1902
では、貴方の本人は何処かというと、腸内の広大なフローラの中で夢心地で鼻歌を歌っているたった一つの微生物だ。
1903
そもそも人は己のどの部位をして自分と定義しているのだろうか。脳か、心臓か?そのように消去法で考察してゆくと、骨格は他人であることがわかる。
今わかっても手遅れなのだが、アレは他人である。
1904
人は私の顔には表情筋がない、表情筋がないと口々に言っているが、無くてあたりまえなのである。考えコブなのだから。
1905
そしてオマエタチが私の顔だと信じて疑わない部位は私のものではなく、鳥脳の考えを溜めておく「考えコブ」と呼ばれる器官である。
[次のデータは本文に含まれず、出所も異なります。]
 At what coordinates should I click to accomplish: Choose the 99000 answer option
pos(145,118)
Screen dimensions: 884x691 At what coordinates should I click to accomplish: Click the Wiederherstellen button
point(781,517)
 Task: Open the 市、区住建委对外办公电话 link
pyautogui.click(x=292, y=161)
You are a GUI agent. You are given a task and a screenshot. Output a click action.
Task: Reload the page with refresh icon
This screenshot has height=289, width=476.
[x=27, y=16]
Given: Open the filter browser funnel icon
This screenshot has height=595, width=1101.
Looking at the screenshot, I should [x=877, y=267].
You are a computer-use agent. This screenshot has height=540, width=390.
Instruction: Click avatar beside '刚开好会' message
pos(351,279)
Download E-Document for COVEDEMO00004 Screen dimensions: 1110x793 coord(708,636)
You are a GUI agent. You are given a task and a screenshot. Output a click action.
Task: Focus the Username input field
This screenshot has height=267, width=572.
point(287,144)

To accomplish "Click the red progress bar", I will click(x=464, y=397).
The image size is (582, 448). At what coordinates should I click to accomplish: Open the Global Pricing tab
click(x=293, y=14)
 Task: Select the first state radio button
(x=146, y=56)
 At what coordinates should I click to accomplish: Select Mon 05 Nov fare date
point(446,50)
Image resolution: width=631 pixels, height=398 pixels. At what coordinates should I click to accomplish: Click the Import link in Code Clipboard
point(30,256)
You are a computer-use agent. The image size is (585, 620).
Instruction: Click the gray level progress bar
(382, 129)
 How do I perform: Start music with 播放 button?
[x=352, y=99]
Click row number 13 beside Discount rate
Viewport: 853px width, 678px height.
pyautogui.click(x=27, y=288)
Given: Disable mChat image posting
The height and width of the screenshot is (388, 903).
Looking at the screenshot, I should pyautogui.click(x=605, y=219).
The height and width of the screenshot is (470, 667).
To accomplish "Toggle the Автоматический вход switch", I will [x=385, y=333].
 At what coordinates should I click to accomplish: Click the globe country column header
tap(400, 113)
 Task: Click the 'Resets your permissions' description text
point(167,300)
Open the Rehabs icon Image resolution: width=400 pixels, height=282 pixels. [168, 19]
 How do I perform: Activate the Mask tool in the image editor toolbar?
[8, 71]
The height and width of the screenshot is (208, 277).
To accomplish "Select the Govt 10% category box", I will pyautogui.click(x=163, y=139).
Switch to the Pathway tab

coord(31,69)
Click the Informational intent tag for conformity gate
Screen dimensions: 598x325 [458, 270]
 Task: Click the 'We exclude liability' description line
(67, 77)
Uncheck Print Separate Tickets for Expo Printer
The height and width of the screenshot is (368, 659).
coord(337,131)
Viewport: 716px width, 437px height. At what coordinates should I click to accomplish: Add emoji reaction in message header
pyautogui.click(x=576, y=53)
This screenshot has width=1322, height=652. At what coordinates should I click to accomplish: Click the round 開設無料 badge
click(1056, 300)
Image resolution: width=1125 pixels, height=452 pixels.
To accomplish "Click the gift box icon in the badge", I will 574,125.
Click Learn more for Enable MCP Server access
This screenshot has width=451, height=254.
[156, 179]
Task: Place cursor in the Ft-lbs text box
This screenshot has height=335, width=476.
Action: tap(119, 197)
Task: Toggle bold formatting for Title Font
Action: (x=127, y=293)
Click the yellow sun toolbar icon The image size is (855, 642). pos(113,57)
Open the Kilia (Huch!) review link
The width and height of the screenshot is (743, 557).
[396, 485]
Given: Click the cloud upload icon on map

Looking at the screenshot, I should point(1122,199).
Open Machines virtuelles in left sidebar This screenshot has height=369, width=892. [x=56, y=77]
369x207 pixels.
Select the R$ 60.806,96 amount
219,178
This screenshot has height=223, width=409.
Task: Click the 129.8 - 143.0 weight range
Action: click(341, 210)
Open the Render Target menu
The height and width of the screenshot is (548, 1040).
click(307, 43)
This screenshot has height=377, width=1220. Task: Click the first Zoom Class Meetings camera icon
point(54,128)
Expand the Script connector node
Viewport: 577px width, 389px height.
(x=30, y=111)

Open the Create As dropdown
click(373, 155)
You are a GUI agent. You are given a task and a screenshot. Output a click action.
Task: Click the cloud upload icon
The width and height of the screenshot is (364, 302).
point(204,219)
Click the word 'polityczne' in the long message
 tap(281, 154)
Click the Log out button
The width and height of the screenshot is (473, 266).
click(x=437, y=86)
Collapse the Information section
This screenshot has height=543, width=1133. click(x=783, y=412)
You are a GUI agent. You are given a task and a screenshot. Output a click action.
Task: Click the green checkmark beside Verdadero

実際、考えコブから下がヒラサワなのである。
実際、そうなのだ。
1906
実は鳥脳が宿主であり、私が鳥脳に寄生しているのである。
鳥の足のように見えている器官は鳥脳のものではなく私の器官であり「外食道」と呼ばれ、胃から養分を逆流させて鳥脳に運ぶチューブなのである。
1907
鳥脳(ちょうのう)という器官が頭蓋骨の外に突き出ており、通常は髪の毛で隠れている。
天気の良い日はこのようにして陽に当てると良いのだ。
(時間稼ぎのために費やされる時間のほうが稼がれる時間より長いのがステルス時間稼ぎの特徴)
1909
鉄曜日は15分しかないため、多くの人が見逃している。
既に水曜日であるため、私は鍼に行く。
じゃ!
1910
月火鉄水木金風土日
これが私の一週間だ。
風曜日はおしゃべりばかりしている者の顔を打ち砕きに行く日だ。
1911
今日が何曜日かを自分で決められないようじゃまだまだだ。
今日は鉄曜日だ。
鉄曜日は糸巻きをしない代わりに入浴中の自転車こぎをして現実を開闢する。
1912
ところで私は羽田空港P3予約駐車場にたどり着けたんだろうか?
帰ってきたのだからたどり着けたに違いない。
(時間稼ぎのTwその1)
1914
狂ったスケジュールを組み直し、あすから労働のマレーシアン暴走族だ。
KLの田園都市をスーパーカブでぶっちぎるぞ、こら。
1916
「節子や」
「なあに、おばあちゃん」
「あの男が現れたんだね?心を決めなさい。まもなく大きな大きなアイデンティティークライシスがやってくるよ」
「わかった、おばあちゃん!みんな!またこんど!」
1917
「お嬢ちゃん、あの凱旋門に向かって投げるんだ。あの客観の調査団と称する嘘つきどもをめがけて」
「うん!ステルス!」
1919
「おばあちゃんて?!」
「この島でただ一人、アヤクチョのスピンドルを回しているよ」
「じゃ、もしかしてお嬢ちゃん、トンネル分銅をもっているね?」
「うん!」
1920
JKはブロック塀に向かってシークワーサーをかじりながら言った。
「あ!ステルスだ!おばあちゃんが言ってたよ、大きなアイデンティティークライシスがやってくる前にハルディンホテルはどこ?って尋ねる男が現れるって!」
1921
「そうである」とされているものは忠実にカバーされ、実感も実態も無視される善意の世界はその店の中だけではない。どこに行ってもそうだ。
「お嬢ちゃん、ハルディン・ホテルはどっち?」
と道端のJKにきいてみた。
(ウソだけど)
1922
雪解けの裾でヤギは空を仰ぐ
南方の町に凍えて見た夢。
1923
離れる
ヤギ立たない
結局有意なパターンは見つからなかった。
ヒラサワ、ヤギに一杯食わされた。
1924
近寄る
ヤギ寄ってくる
草を差し出す
ヤギ食べる
離れる
ヤギ立つ
近寄る
ヤギ寄ってくる
1925
ヤギが後ろ足だけで立ち上がる意味を読み取ろうとした。